(Entries on where items appear)

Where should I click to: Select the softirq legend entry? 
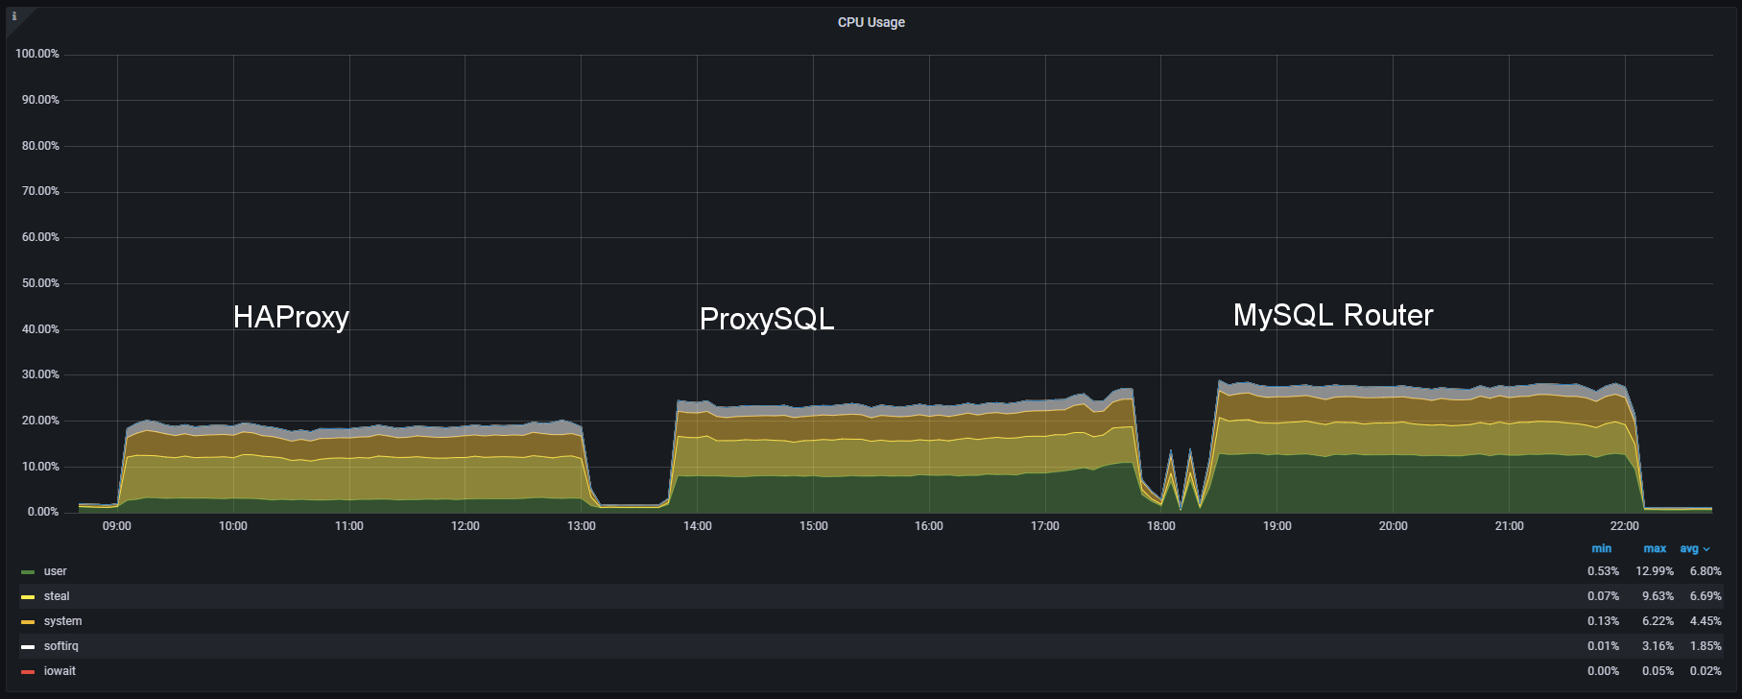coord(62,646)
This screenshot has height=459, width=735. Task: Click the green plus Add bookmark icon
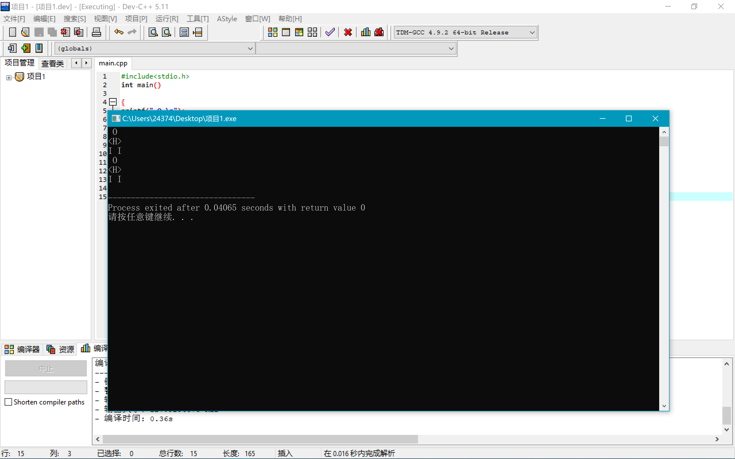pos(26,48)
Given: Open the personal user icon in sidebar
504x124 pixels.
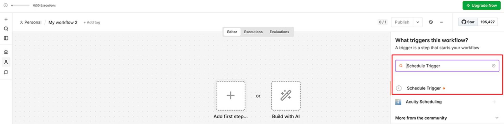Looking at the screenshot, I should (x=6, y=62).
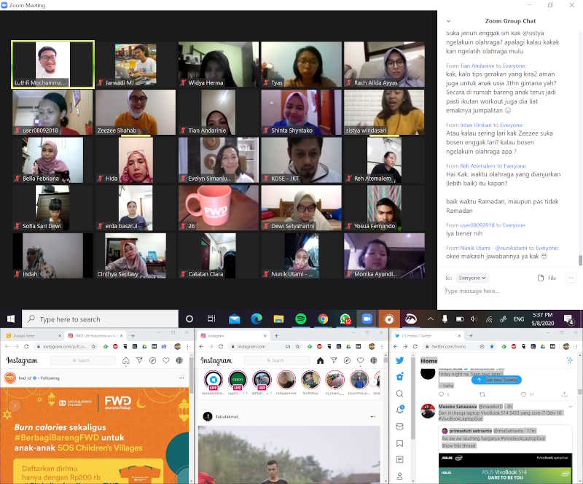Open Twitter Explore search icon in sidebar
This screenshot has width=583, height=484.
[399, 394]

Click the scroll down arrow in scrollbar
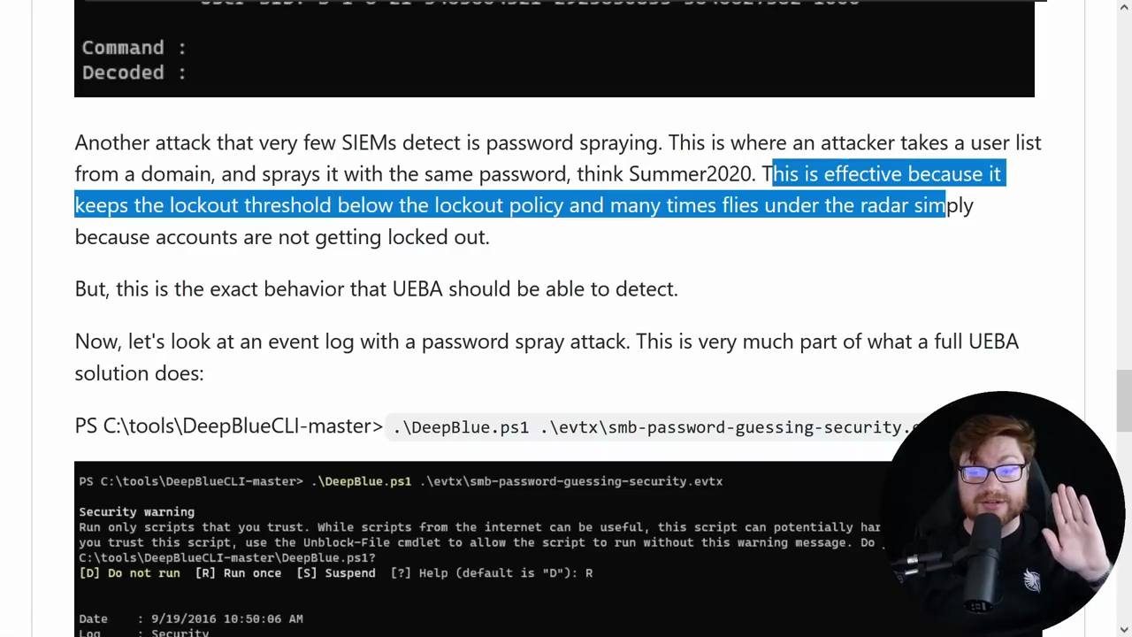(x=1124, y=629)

▶ **Task**: Extract every line of the rows word for word, omitting the pictures.

▶ **Output for this exercise**:
Where should I click to: Select the softirq legend entry? 
coord(62,646)
This screenshot has height=459, width=735. Task: Click the green plus Add bookmark icon
pos(26,48)
Given: Open the personal user icon in sidebar
504x124 pixels.
Looking at the screenshot, I should (x=6, y=62).
Open Twitter Explore search icon in sidebar
This screenshot has width=583, height=484.
[399, 394]

Click the scroll down arrow in scrollbar
(x=1124, y=629)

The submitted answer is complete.